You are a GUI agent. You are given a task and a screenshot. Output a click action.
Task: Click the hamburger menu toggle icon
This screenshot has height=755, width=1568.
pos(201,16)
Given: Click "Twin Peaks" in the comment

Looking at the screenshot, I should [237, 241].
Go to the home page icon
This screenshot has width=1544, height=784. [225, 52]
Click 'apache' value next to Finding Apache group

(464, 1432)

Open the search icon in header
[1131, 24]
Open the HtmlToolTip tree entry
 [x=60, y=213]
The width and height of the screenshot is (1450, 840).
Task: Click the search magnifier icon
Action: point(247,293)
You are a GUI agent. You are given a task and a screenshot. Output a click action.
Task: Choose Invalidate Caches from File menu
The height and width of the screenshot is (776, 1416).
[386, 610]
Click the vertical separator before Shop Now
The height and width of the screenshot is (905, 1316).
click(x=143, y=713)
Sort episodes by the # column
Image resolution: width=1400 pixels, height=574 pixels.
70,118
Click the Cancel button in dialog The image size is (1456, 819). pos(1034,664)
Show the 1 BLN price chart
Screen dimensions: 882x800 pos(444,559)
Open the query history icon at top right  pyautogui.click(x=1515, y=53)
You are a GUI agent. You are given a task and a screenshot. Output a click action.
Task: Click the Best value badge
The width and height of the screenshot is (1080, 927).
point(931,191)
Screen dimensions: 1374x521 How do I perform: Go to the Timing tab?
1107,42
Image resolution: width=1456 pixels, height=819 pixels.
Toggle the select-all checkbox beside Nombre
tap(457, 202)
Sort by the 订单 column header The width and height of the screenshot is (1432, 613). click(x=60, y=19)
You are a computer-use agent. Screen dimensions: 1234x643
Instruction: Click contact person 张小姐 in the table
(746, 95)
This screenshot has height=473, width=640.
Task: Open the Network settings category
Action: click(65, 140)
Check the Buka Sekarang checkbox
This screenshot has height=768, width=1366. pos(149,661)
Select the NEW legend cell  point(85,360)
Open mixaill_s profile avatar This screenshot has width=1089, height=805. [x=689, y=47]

= = =

-- ACTIVITY --
Gather up every line in the data above that contains the word "column", copying each one.

-- EXERCISE ANSWER --
Sort episodes by the # column
Sort by the 订单 column header The width and height of the screenshot is (1432, 613). click(x=60, y=19)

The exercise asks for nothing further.